Pengusaha lokal lainnya bernama Liem Djoen Hwat membeli rumah Kwik Djoen Eng di Yogyakarta pada pertengahan tahun 1930-an, yang akhirnya mengubahnya menjadi sebuah hotel mewah yang ia juluki sebagai “Hotel Splendid.”
Hotel Splendid tetap beroperasi hingga awal tahun 1940-an, ketika Jepang menduduki Jawa selama Perang Dunia II. Setelahnya, bangunan ini kembali berganti nama menjadi “Hotel Yamato”.
Nama itu diubah seiring pendudukan dari Tentara Kekaisaran Jepang menggunakan bangunan tersebut sebagai lokasi markas besar mereka di Yogyakarta. Namun kekalahan Jepang di tangan Sekutu, membuat bangunan itu kembali pada pemilik lamanya.
Menyusul kepergian tentara Jepang, Liem Djoen Hwat memperoleh kembali bangunan mewahnya itu. Kemudian, Liem membukanya kembali sebagai “Hotel Merdeka” pada tahun 1951 dan mendapat banyak pujian.
Selama 36 tahun berikutnya, Hotel Merdeka membangun reputasi yang terkenal atas keramahtamahannya yang luar biasa. Hotel ini segera menjadi tujuan liburan yang diinginkan oleh banyak politisi dan selebriti internasional yang bepergian.

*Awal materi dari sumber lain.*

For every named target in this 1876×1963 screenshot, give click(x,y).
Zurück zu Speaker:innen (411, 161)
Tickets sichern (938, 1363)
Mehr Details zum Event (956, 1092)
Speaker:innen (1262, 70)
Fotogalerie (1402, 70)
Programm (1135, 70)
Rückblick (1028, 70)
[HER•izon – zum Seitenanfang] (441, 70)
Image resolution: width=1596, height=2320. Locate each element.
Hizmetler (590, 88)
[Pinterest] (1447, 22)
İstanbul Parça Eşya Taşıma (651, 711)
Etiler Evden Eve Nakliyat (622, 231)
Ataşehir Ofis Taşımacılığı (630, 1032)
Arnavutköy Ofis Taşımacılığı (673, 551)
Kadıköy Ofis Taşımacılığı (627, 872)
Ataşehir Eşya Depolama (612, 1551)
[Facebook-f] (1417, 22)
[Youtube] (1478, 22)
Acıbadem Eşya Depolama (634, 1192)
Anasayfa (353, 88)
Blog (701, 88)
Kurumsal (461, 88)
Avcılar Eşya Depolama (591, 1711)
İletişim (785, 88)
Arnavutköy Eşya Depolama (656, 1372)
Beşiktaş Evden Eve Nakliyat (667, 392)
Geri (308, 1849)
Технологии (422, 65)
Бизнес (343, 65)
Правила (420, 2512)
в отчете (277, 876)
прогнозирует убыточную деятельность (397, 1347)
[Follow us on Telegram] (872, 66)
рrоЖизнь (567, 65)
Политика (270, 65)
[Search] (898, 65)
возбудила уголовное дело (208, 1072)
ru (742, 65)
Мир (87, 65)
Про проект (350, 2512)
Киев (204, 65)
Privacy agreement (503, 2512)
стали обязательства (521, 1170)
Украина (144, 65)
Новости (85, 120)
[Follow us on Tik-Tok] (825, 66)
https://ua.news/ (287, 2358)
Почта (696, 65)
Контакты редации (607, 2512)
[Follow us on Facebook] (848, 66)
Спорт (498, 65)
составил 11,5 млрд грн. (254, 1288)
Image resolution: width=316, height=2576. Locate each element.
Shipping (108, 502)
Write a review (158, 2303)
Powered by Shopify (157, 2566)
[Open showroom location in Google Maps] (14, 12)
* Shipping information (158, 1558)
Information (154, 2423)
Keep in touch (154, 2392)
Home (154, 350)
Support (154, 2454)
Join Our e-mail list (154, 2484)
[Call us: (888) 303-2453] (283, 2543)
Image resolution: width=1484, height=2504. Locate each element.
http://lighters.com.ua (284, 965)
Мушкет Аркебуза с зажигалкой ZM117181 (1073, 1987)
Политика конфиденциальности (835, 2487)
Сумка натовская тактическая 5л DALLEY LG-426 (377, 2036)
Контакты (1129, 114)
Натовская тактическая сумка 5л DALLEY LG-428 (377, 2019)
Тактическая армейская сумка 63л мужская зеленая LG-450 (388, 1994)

Bahkan menjadi rumah bagi Presiden termasyhur Indonesia, Sukarno. Karena nilai sejarahnya yang besar, Kementerian Pendidikan dan Kebudayaan Indonesia menetapkan hotel ini sebagai landmark bersejarah nasional pada tahun 1996.
Hotel bersejarah ini terus beroperasi. Namanya kembali berganti lagi menjadi "The Phoenix Hotel Yogyakarta – MGallery by Sofitel" sejak tahun 2009. Gaya antik tetap menarik perhatian dan kesan kekunaannya bertahan sampai hari ini.